**Extract**
# Neural Network Design

Each part in the neural network such as layers, neurons, activations, and parameters plays a special role in how the network learns and understands data. The goal of this notebook is to study how every design choice affects learning and performance. By changing the number of layers, the size of filters, learning rate, and other parameters, we can see how the network behaves, improves, or fails. Understanding these details helps us build better and more efficient models that can solve real problems in vision, language, and creativity.

### What We will cover

#### 1. Architecture Design

- Number of layers (depth): How many layers (hidden, convolutional, etc.) the network has.

- Layer types: Dense (Fully Connected), Convolutional, Recurrent, Attention, Residual, etc.

- Layer order and connections: Sequential vs. skip connections (e.g. ResNet, U-Net).

- Width of layers: Number of neurons or filters per layer.

- Bottlenecks / latent dimensions: How compressed the representation becomes (important in VAEs and autoencoders).

#### 2. Neuron-Level Parameters

- Activation functions: ReLU, LeakyReLU, Sigmoid, Tanh, GELU, Swish.

- Normalization: BatchNorm, LayerNorm, GroupNorm; helps stabilize learning.

- Dropout rate: Percentage of neurons randomly dropped to prevent overfitting.

#### 3. Training Parameters (Optimization)

- Learning rate: The most important hyperparameter controlling how fast the model learns.

- Optimizer type: SGD, Adam, RMSProp, AdamW.

- Weight initialization: Xavier, He, Normal, Uniform; affects early learning stability.

- Loss function: MSE, CrossEntropy, KL Divergence, etc., depending on the task.

**Data segment**
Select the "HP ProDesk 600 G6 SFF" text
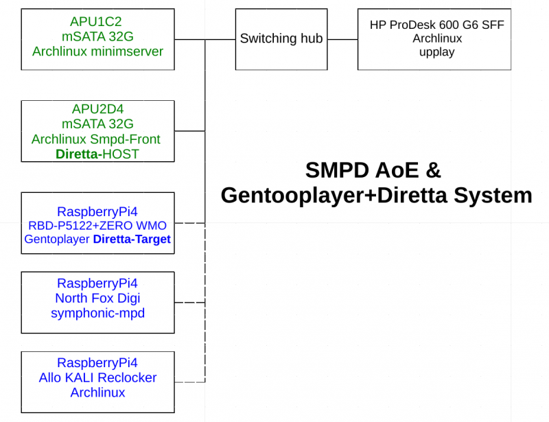(437, 25)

**Goals**
A: Name every activation function that the neural network design text lists.
B: Pick up the neural network design text after its final line and keep writing.

**Answers in order**
A: ReLU, LeakyReLU, Sigmoid, Tanh, GELU, Swish

B:
- Batch size: Number of samples per gradient update.

- Number of epochs: How many times the full dataset passes through the model.

#### 4. Data-Related Parameters

- Input size / image resolution: Affects both accuracy and computation.

- Data augmentation: Flips, rotations, noise, color jitter; improves generalization.

- Normalization / scaling: Preprocessing to balance data distribution.

#### 5. Regularization and Generalization

- L1 / L2 weight decay: Penalizes large weights to prevent overfitting.

- Early stopping: Stops training when validation loss stops improving.

- Dropout: Revisited here as a key technique for generalization control.

#### 6. Advanced Architectural Controls

- Skip connections: Allow gradients to flow through long networks (ResNet, U-Net).

- Attention mechanisms: Help focus on important features (used in Transformers).

- Multi-branch architectures: Parallel paths combining different feature maps.

- Latent space structure: In VAEs or GANs, defines how data is represented internally.

#### 7. Evaluation and Metrics

- Training vs. validation loss: Used for detecting overfitting.

- Accuracy / F1 / Precision / Recall: Common metrics for classification tasks.

- PSNR / SSIM / FID: Metrics for generative or image-based models.

- Learning curves: Visualize training and validation behavior over time.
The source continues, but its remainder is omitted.